You can be wrong and not fabricate. This is closer to human intentional lying.
Calculators are correct 100% of the time.
Calculators are not people, Mr. <1.19%.
That’s right! We should be comparing computers to computers. Well, hardware computers, not people computers.
Calculators are not computers, computers contain calculator-like elements but a calculator is no more a computer than a passenger jet is a coffee shop by virtue of having a coffee pot onboard.
Calculators cannot fabricate answers, but nor are they 100% correct due to things like bitflips and square root approximations. They also cannot write text, so the comparison would make even less sense.
LLMs and Humans can fabricate answers in written text so comparing the fabrication rate in written text of an LLM to a human (both entities which generate their answers with neural networks) makes more sense than to compare either to a calculator which neither uses a neural network or produces text.
So ‘we’ should compare like things and not choose items based on superficial similarities.

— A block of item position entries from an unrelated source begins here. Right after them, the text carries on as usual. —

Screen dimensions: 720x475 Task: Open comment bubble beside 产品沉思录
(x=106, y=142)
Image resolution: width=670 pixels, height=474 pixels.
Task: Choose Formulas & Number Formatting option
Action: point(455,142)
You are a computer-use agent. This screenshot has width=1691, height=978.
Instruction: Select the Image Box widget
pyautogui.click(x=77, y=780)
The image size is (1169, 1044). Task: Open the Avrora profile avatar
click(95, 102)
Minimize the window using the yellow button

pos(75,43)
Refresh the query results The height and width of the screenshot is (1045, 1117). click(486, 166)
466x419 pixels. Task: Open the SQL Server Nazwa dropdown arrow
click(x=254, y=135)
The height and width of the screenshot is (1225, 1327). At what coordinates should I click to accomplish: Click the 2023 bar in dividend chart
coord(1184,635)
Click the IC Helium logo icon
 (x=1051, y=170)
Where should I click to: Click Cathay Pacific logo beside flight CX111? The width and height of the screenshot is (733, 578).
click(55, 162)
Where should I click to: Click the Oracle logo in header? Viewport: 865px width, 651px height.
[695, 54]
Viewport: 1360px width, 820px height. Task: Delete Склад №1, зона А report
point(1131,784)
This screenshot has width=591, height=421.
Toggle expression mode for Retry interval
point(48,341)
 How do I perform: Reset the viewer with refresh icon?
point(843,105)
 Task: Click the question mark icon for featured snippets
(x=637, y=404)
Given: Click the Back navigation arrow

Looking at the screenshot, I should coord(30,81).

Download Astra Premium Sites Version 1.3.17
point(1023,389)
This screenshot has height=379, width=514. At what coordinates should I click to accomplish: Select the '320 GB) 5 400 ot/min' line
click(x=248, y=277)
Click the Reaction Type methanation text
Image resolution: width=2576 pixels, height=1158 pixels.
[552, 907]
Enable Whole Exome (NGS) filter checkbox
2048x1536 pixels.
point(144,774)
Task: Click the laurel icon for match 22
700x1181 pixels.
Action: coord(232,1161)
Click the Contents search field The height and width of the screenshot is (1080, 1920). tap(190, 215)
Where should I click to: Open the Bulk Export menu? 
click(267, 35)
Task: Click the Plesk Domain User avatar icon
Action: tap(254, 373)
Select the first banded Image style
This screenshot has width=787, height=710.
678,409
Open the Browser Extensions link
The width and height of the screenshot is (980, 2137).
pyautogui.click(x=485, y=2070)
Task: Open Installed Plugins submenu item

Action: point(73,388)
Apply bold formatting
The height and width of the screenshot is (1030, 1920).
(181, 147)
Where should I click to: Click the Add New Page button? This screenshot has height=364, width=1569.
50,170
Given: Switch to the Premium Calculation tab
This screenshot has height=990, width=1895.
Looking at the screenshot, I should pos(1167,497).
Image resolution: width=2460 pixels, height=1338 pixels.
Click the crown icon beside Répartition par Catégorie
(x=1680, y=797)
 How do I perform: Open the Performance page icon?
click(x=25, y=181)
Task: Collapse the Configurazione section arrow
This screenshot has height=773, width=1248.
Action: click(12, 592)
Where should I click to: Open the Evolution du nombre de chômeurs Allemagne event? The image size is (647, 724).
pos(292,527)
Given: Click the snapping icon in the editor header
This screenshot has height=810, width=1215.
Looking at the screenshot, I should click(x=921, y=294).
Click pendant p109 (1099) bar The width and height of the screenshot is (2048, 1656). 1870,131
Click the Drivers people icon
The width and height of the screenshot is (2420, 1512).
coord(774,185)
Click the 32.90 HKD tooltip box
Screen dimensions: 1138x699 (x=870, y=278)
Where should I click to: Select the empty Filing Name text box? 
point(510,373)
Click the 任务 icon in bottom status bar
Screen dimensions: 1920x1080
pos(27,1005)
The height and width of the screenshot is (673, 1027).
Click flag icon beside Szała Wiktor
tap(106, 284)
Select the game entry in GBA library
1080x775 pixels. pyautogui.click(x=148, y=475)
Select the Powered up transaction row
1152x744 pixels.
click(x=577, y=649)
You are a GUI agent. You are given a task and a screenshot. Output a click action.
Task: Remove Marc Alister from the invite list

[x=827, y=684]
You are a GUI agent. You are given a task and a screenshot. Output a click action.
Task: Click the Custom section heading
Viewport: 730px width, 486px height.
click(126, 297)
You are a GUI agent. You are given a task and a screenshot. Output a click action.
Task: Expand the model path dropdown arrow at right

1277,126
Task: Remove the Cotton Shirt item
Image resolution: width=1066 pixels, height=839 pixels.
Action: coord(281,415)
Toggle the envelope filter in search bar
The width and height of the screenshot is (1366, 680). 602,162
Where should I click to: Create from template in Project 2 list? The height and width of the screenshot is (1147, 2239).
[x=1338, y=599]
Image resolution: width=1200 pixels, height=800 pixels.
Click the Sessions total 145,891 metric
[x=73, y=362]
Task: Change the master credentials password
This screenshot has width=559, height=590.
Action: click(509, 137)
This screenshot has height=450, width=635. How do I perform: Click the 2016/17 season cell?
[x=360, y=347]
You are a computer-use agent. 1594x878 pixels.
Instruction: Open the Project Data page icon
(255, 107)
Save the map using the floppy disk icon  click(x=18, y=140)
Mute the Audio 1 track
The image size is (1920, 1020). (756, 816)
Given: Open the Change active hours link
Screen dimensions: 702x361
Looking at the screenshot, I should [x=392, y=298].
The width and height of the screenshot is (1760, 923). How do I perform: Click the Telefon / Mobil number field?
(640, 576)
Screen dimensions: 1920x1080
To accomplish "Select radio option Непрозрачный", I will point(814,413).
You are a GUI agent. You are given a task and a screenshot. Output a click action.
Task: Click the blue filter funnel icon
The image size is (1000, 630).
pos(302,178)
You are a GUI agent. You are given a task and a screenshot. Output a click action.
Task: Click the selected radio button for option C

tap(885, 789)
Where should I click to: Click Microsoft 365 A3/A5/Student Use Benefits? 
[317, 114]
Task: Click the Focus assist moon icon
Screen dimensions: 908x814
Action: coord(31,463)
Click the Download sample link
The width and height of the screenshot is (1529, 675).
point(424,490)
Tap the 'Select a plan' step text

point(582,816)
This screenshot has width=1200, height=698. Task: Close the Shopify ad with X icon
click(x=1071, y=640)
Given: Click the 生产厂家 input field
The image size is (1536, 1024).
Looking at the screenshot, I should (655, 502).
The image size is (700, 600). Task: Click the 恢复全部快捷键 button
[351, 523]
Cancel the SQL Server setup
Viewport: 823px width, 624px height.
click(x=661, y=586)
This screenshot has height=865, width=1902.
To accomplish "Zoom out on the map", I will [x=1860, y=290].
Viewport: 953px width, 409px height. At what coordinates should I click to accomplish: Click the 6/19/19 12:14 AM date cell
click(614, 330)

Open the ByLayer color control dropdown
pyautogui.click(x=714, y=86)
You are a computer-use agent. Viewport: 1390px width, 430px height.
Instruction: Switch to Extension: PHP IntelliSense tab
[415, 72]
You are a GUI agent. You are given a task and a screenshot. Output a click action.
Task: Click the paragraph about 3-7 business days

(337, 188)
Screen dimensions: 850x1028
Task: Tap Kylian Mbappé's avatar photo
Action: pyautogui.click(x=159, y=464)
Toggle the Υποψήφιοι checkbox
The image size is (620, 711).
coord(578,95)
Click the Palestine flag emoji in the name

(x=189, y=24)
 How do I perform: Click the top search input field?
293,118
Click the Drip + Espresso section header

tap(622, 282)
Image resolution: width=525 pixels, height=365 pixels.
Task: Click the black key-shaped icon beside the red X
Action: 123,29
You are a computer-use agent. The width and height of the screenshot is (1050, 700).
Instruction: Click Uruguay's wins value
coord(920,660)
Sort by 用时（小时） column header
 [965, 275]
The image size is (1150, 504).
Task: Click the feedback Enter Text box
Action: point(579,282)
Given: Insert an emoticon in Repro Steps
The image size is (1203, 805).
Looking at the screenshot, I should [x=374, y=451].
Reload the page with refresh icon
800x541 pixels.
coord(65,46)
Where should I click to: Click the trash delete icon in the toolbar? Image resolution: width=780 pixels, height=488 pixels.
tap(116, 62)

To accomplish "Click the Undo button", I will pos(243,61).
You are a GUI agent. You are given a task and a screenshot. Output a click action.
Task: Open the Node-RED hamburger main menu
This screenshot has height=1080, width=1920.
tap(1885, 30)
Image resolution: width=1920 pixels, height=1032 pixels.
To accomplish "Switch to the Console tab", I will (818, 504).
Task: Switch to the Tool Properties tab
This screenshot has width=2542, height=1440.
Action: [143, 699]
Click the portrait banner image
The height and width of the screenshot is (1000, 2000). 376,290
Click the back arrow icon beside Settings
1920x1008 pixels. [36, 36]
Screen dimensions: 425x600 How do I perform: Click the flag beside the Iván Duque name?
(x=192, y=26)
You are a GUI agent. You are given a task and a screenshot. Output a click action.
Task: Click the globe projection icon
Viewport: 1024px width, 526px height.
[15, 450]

What do you even mean? Calculators and LLMs are solving different problems. And there are a lot of calculators and a lot of LLMs. Also, calculator accuracy could be approaching 0% because they all have limited precision and there are infinite numbers. Some of the calculators even can’t correctly answer
0.1+0.2, while most LLMs can do that.
It’s a pleasure to meet you! The only thing exceeding my level of wisdom is my modesty.
Truly the most humble person of all time.
GLM 4.5 is from August. Isn’t the real tl;dr that a seven month old open model, which was behind proprietary models at the time, did better than most humans would?
The task described in this article is asking questions about a document that was provided to the llm in the context.
I would hope that if you give a human a text and ask them to cite facts from it they would do better than 99% correct.
Also, when the tokens exceeded 200k, the llm error rate was higher than 10%
I would hope that if you give a human a text and ask them to cite facts from it they would do better than 99% correct.
That’s literally what school exams are about, isn’t it?
Token window is a problem for all llms though, that’s not easily solved, but it can be worked around to a certain extent.